Amazon offers a service-based Hadoop environment AWS EMR (Amazon Web Services Elastic Map Reduce), where user can read and write various data file format to S3 locations. With access to S3 bucket, a user can create an external hive Datawarehouse (schema/database) with data files located at S3. The data saved under an external database (schema) as hive table writes a file at S3 location. While saving the data user can specify the customized file format (Parquet, Avro, CSV, etc.) for an external hive table. The external database must be created with s3a:// protocol to access and process hive objects from a none-EMR process (read SAS EP).

With access to external EMR hive database, BASE SAS and CAS can write data as hive table (at S3) using SAS/ACCESS Interface, Data Connector, and Data Connect Accelerator. Means, user can write CAS table using serial or parallel method to S3 hive table.

The following diagram describes the data access from BASE SAS to S3 via AWS EMR.

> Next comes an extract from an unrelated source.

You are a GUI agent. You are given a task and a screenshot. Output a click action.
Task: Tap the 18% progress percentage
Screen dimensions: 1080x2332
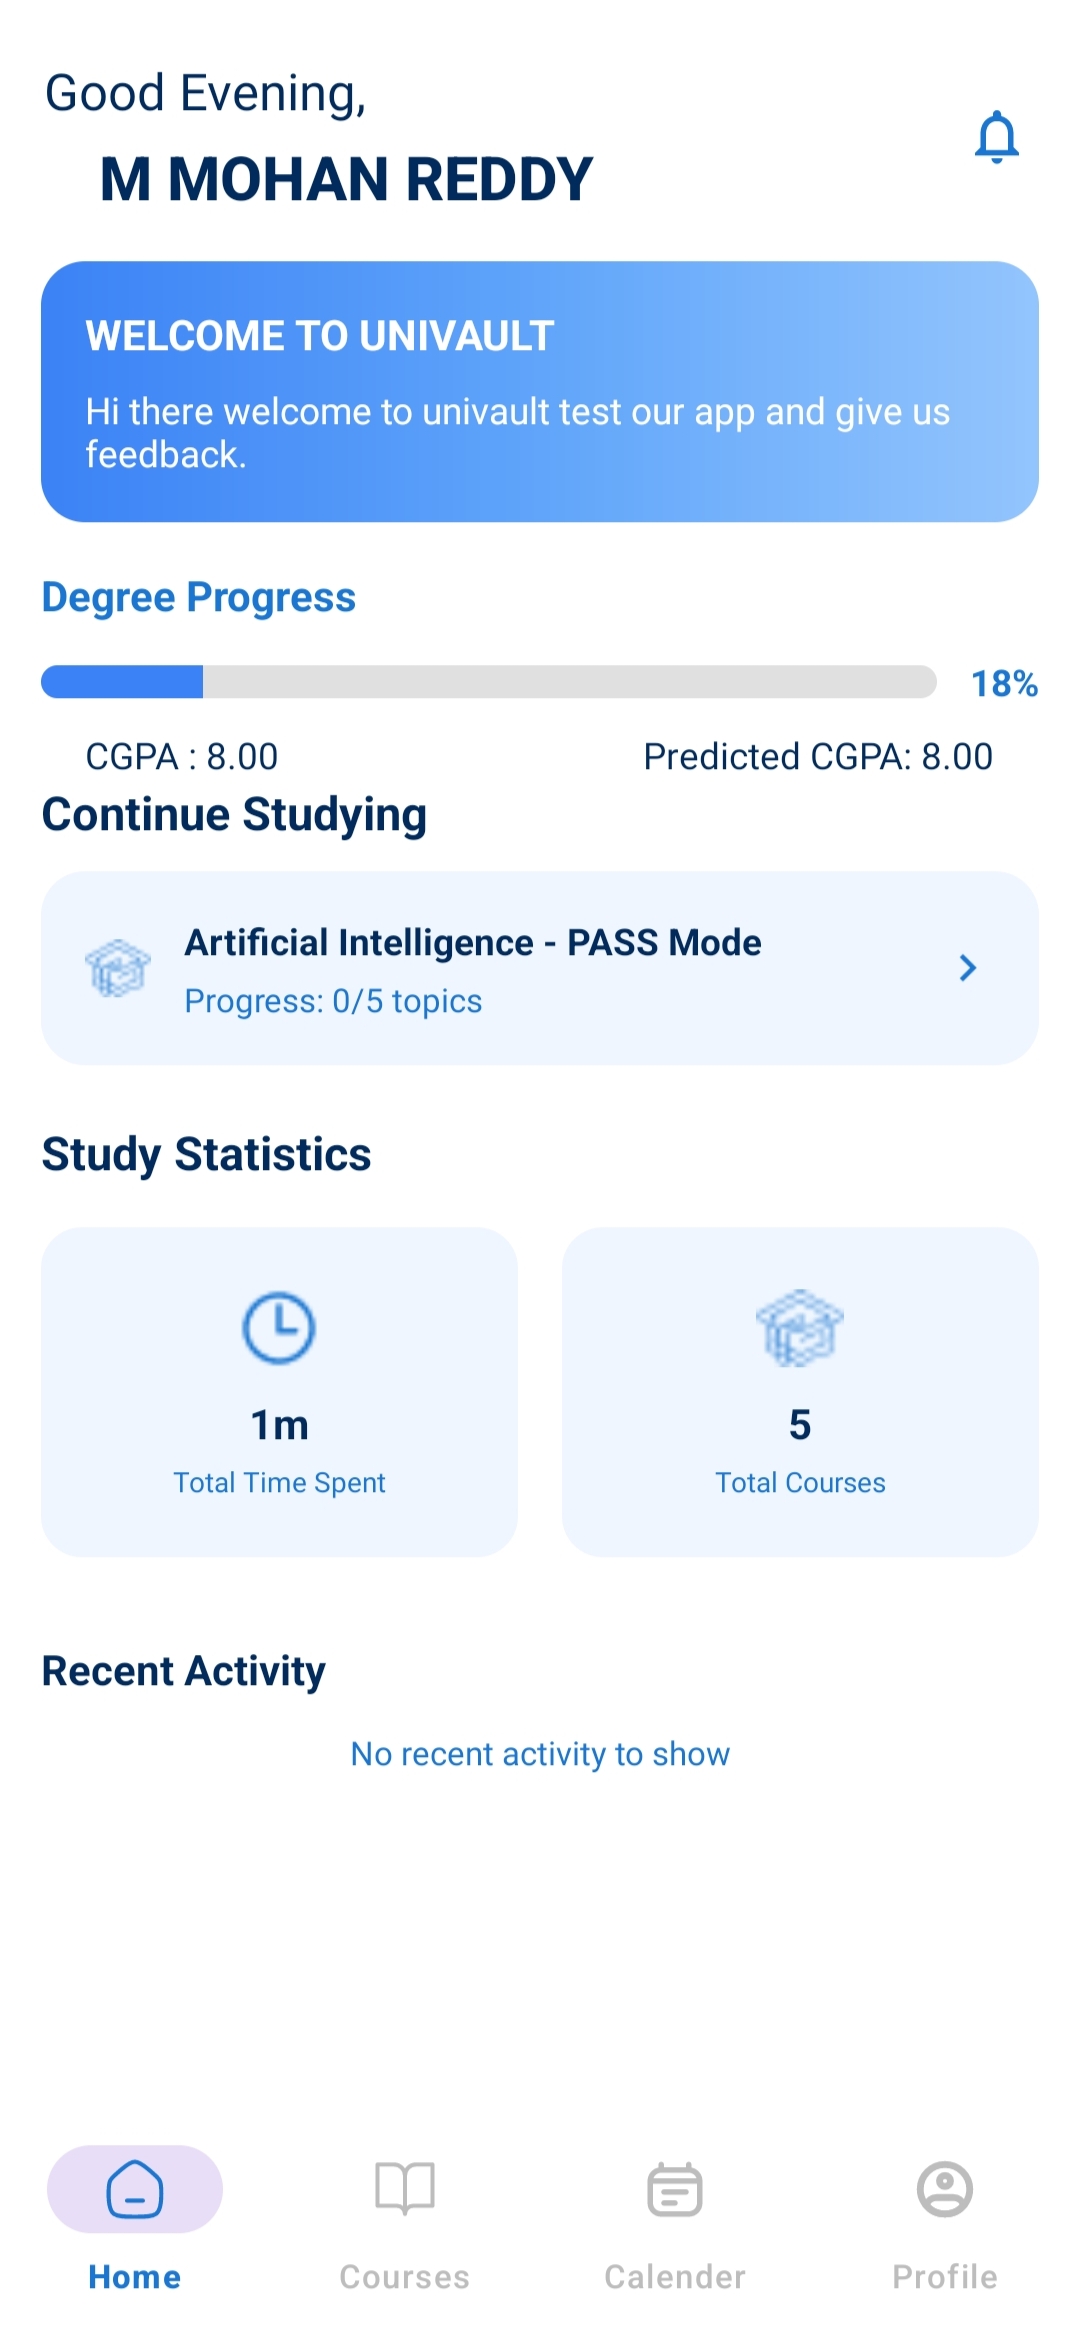click(x=1004, y=684)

Select any image to see a larger version.
Mobile users: To view the images, select the "Full" version at the bottom of the page.

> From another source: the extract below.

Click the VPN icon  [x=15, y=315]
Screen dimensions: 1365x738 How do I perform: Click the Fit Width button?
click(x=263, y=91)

The following diagram describes the data access from CAS to S3 via AWS EMR.

The following method describes a step by step process to write CAS and SAS data to S3 with the various file format.

Prerequisites

SAS/ACCESS Interface to Hadoop installed on Viya server.
Data Connector(Hadoop) installed on CAS servers for serial read/write.
Data Connect Accelerator (Hadoop) installed on CAS servers for parallel read/write.
SAS EP installed on EMR Hadoop cluster for parallel read/write.
Valid AWS ACCESS Key to access S3 bucket.
Read/write permission to S3 bucket.
The EMR Hadoop Jars and Configuration files are available on Viya and CAS servers.

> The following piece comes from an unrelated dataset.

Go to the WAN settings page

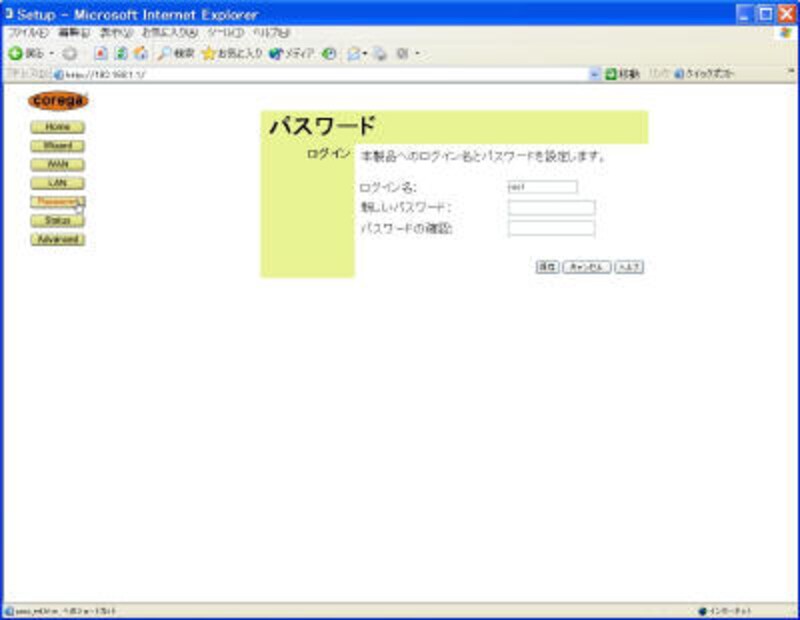click(57, 165)
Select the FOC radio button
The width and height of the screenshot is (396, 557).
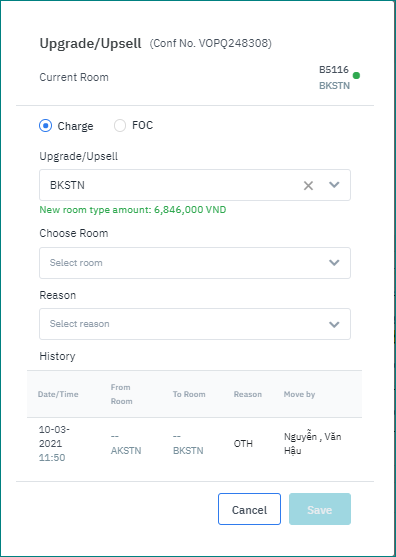(x=120, y=126)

The following screen-shot describes the example of an S3 bucket and folder where you want to write CAS and SAS table with the various file format.

Destination S3 Bucket and folder:

Steps

1. Create an external hive database with S3 location.

To write a CAS and SAS table data to S3 location user needs to create an external hive database with datafile at S3. The following SQL statement can be used to create an external hive database. Notice the location protocol ‘s3a://’ is used in the SQL statement. The SQL statement can be executed either using EMR Step or using Hive prompt at EMR Master node.

SQL:

$ hive
hive> 
create database geltest location 's3a://sas-viyadeploymentworkshop/gel/Data/db/';


hive> describe databases geltest

Log:

hive> create database geltest location 's3a://sas-viyadeploymentworkshop/gel/Data/db/';
OK
Time taken: 2.878 seconds

hive> describe database geltest ; 
OK
geltest         s3a://sas-viyadeploymentworkshop/gel/Data/db    hadoop  USER
Time taken: 0.018 seconds, Fetched: 1 row(s)
hive>

2. Save SAS BASE table to EMR Hive table (S3).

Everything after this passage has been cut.